▶ **Activity**
Return the lines below in which the string "help" occurs.

#### Available records ####

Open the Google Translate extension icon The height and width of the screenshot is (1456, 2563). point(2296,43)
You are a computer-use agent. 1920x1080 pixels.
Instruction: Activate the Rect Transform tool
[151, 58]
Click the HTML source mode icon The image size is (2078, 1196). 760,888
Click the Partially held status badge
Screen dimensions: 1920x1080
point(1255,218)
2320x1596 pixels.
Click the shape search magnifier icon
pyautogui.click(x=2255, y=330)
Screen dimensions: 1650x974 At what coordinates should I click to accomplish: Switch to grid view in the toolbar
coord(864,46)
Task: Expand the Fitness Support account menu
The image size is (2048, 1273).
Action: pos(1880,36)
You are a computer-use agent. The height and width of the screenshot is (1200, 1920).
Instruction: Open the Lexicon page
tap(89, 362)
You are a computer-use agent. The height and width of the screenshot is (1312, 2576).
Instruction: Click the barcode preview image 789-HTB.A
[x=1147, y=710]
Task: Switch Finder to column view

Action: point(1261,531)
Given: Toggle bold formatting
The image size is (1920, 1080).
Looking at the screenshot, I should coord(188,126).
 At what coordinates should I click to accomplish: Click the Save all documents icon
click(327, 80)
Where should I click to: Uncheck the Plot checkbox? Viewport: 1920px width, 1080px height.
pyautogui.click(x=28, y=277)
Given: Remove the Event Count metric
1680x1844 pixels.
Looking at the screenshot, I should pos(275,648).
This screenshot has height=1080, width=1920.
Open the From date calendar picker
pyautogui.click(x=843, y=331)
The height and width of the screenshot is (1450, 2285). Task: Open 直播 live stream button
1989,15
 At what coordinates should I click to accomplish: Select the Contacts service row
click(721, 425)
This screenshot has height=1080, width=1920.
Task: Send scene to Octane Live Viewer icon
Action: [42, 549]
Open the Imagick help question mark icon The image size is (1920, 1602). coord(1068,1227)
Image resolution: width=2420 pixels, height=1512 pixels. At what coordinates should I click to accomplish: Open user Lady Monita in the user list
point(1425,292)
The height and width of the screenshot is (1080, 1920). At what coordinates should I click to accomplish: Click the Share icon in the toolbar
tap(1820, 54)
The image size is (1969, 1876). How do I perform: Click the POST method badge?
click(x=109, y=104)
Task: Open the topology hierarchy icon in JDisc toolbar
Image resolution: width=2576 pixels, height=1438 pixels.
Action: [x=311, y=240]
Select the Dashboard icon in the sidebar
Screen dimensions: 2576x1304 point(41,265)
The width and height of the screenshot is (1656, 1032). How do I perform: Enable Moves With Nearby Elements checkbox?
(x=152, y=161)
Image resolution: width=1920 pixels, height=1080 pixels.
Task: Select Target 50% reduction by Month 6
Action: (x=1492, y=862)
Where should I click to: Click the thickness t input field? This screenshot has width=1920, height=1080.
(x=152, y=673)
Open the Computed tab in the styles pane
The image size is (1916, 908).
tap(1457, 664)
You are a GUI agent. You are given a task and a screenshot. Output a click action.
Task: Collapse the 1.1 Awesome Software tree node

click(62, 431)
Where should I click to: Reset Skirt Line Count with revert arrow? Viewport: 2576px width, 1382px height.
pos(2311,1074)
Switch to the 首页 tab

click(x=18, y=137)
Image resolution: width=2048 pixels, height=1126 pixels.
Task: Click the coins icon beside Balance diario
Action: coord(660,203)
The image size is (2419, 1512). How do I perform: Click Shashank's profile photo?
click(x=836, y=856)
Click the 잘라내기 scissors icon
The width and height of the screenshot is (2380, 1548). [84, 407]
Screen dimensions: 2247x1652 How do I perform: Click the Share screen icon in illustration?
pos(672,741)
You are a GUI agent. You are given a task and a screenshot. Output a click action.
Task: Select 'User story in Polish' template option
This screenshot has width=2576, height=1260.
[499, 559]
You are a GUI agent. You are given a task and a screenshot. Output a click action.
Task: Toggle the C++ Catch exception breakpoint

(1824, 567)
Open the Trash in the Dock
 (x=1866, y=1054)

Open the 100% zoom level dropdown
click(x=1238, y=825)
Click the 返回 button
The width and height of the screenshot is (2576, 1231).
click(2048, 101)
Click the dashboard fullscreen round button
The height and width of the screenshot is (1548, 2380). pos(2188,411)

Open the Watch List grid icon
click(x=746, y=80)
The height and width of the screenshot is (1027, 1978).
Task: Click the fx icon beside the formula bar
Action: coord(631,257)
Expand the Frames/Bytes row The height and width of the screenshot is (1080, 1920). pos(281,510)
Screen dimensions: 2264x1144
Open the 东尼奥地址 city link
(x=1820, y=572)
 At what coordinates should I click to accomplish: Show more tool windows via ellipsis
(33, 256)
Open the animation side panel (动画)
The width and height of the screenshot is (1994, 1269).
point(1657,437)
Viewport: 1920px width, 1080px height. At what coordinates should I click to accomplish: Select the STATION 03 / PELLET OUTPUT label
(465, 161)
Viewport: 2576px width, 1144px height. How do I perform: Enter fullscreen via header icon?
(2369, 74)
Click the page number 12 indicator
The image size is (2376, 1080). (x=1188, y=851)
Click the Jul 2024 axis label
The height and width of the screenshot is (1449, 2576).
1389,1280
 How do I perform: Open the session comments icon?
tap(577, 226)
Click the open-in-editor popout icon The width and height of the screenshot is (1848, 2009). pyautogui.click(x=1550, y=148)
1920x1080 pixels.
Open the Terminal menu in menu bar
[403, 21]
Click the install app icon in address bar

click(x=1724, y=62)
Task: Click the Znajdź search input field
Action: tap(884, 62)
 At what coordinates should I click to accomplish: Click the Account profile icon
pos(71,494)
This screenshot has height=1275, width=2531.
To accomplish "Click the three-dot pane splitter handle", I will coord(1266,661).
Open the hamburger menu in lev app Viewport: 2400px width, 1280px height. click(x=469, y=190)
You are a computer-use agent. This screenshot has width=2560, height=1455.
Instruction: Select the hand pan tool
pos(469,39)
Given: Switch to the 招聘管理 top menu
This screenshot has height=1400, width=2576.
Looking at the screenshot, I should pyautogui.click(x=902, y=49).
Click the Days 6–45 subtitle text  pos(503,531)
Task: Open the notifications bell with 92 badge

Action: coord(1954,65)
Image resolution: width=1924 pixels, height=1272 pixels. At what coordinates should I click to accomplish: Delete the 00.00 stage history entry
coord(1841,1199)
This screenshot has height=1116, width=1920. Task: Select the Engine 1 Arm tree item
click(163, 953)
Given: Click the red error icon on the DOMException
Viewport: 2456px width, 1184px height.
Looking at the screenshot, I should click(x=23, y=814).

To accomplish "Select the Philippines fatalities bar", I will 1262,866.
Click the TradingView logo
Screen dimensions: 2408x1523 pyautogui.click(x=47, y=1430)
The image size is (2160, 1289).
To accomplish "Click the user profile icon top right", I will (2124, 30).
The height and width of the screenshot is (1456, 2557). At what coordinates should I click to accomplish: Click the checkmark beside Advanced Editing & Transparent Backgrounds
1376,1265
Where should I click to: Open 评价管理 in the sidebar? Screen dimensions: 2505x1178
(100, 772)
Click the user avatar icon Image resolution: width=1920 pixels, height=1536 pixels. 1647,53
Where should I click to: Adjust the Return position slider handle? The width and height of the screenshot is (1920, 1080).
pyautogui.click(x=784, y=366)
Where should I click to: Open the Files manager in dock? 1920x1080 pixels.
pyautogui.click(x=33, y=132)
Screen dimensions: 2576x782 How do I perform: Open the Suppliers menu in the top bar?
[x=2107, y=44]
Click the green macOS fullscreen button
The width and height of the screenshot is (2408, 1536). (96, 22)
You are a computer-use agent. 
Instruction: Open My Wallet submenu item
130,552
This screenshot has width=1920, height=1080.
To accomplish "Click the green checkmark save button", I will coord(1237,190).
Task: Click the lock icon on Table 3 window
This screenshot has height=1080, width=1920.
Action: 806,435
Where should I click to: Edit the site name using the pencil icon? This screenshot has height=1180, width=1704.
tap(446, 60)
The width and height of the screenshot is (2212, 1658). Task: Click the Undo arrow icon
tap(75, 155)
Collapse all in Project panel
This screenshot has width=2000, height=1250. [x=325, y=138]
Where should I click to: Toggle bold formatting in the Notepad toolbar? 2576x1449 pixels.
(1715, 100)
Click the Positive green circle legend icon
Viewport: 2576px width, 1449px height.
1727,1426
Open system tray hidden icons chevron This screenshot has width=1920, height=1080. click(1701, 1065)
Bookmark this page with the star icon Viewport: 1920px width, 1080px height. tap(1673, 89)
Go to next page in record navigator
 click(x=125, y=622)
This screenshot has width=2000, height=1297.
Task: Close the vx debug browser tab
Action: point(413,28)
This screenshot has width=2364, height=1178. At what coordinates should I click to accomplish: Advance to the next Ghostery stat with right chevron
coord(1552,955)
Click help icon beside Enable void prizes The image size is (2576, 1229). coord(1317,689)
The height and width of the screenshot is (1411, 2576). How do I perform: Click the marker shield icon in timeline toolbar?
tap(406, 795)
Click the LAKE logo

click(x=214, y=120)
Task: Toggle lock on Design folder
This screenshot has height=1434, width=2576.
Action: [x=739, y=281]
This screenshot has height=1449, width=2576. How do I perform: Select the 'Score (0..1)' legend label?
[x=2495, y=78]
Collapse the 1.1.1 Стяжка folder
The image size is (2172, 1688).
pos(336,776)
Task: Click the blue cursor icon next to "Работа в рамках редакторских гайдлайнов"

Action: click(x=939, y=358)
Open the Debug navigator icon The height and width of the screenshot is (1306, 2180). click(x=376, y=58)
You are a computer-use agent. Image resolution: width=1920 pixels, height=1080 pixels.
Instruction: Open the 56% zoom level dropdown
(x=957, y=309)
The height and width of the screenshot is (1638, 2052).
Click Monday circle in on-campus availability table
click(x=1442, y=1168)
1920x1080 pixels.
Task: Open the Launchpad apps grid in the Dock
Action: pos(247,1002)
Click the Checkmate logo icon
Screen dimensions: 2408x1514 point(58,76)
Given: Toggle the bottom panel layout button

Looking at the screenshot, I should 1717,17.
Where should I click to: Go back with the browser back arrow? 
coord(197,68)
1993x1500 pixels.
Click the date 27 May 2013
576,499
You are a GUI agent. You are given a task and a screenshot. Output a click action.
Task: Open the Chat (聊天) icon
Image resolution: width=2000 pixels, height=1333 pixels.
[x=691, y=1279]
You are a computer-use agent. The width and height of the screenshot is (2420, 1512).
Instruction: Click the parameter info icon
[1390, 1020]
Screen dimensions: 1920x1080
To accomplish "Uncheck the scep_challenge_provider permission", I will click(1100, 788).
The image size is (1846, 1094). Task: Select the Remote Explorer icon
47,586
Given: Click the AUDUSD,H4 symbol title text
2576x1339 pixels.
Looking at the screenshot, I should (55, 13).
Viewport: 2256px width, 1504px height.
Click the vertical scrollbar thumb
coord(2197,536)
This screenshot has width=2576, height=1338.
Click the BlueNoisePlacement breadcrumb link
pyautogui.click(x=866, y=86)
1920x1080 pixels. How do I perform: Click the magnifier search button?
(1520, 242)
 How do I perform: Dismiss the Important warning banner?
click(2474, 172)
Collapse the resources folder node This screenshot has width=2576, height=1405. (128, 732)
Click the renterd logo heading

####

▶ **Expected answer**
Open the Imagick help question mark icon The image size is (1920, 1602). coord(1068,1227)
Click help icon beside Enable void prizes The image size is (2576, 1229). coord(1317,689)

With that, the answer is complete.